I was on the point of asking him what that work might be, but something in his manner showed me that the question would be an unwelcome one. I pondered over our short conversation, however, and endeavoured to draw my deductions from it. He said that he would acquire no knowledge which did not bear upon his object. Therefore all the knowledge which he possessed was such as would be useful to him. I enumerated in my own mind all the various points upon which he had shown me that he was exceptionally well-informed. I even took a pencil and jotted them down. I could not help smiling at the document when I had completed it. It ran in this way—

SHERLOCK HOLMES—his limits.

  1. Knowledge of Literature.—Nil.
  2.              Philosophy.—Nil.
  3.              Astronomy.—Nil.
  4.              Politics.—Feeble.
  5.              Botany.—Variable.  Well up in belladonna,
                              opium, and poisons generally.
                              Knows nothing of practical gardening.
  6.              Geology.—Practical, but limited.
                               Tells at a glance different soils
                               from each other.  After walks has
                               shown me splashes upon his trousers,
                               and told me by their colour and
                               consistence in what part of London
                               he had received them.
  7.              Chemistry.—Profound.
  8.              Anatomy.—Accurate, but unsystematic.
  9.              Sensational Literature.—Immense.  He appears
                              to know every detail of every horror
                              perpetrated in the century.
  10. Plays the violin well.
  11. Is an expert singlestick player, boxer, and swordsman.
  12. Has a good practical knowledge of British law.

When I had got so far in my list I threw it into the fire in despair. “If I can only find what the fellow is driving at by reconciling all these accomplishments, and discovering a calling which needs them all,” I said to myself, “I may as well give up the attempt at once.”

I see that I have alluded above to his powers upon the violin. These were very remarkable, but as eccentric as all his other accomplishments. That he could play pieces, and difficult pieces, I knew well, because at my request he has played me some of Mendelssohn’s Lieder, and other favourites. When left to himself, however, he would seldom produce any music or attempt any recognized air. Leaning back in his arm-chair of an evening, he would close his eyes and scrape carelessly at the fiddle which was thrown across his knee. Sometimes the chords were sonorous and melancholy. Occasionally they were fantastic and cheerful. Clearly they reflected the thoughts which possessed him, but whether the music aided those thoughts, or whether the playing was simply the result of a whim or fancy was more than I could determine.

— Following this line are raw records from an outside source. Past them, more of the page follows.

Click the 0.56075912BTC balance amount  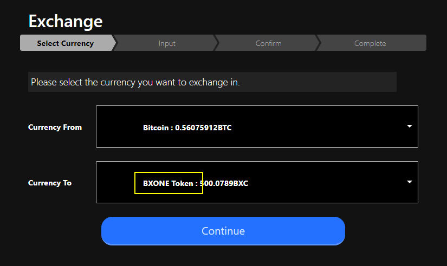(204, 128)
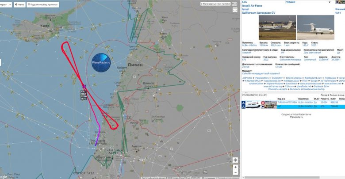Open second white jet photo
The width and height of the screenshot is (345, 179).
pos(315,27)
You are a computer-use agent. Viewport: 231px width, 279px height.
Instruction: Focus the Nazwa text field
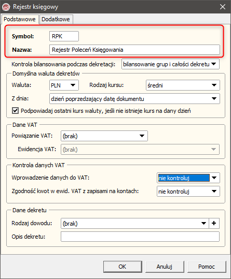coord(134,50)
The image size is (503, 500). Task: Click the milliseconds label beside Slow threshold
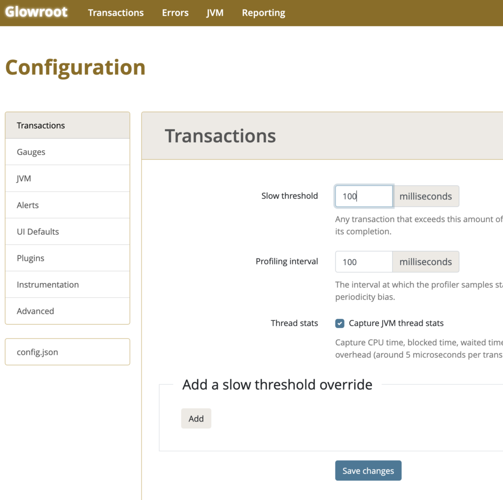(x=425, y=196)
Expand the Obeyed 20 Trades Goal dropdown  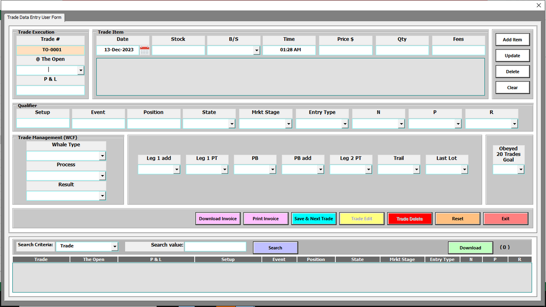pos(521,170)
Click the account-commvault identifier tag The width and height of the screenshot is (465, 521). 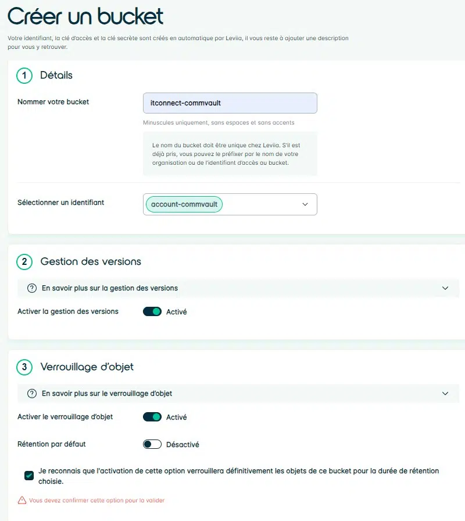(184, 204)
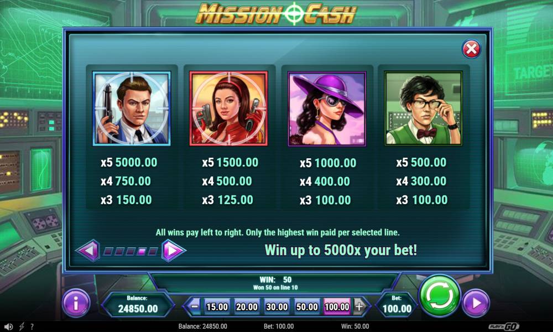Start autoplay with the purple play button

(x=476, y=303)
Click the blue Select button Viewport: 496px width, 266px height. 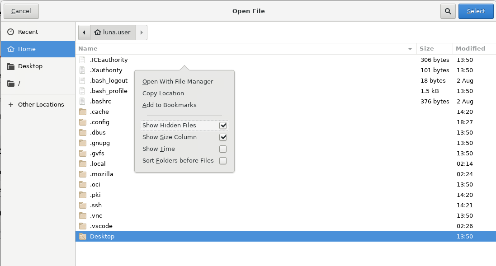(x=476, y=11)
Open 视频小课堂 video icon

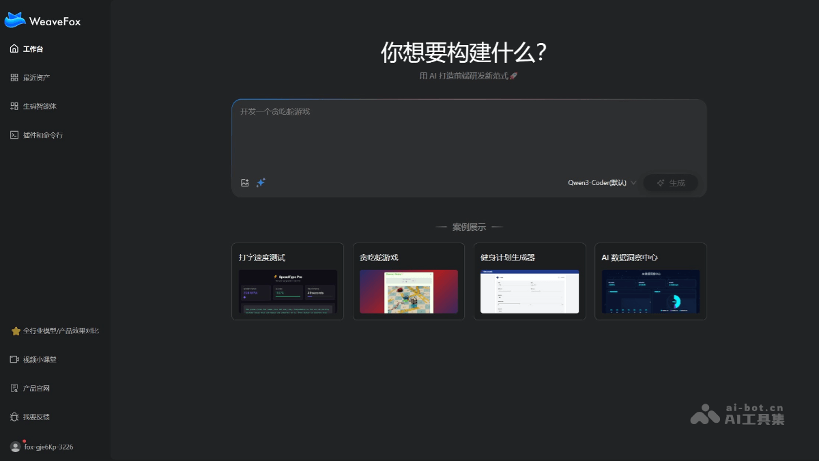(14, 359)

I might have rebelled against these exasperating solos had it not been that he usually terminated them by playing in quick succession a whole series of my favourite airs as a slight compensation for the trial upon my patience.

Fascinating, but not a model for the aspiring modern polymath I don’t think. Many smart, well-educated people assume that only certain pieces of knowledge are useful to them in their occupation and daily interests, then block out all the rest. The problem is, you don’t know up front what the useful knowledge is going to be, so you miss out on a lot of potentially useful information and all the rich connections between pieces of information that could inform your daily life. Holmes actually cast a very wide net for information, although he excluded certain subjects, and could call upon a rich library of interconnections and associations that others could not see, within seconds. He seemed to further curate this connection in his brain with music, drugs, and seemed to be somewhat manic. I find it fascinating how Watson describes him as being accomplished on the violin, but not always playing actual pieces of music but just kind of noodling around while thinking.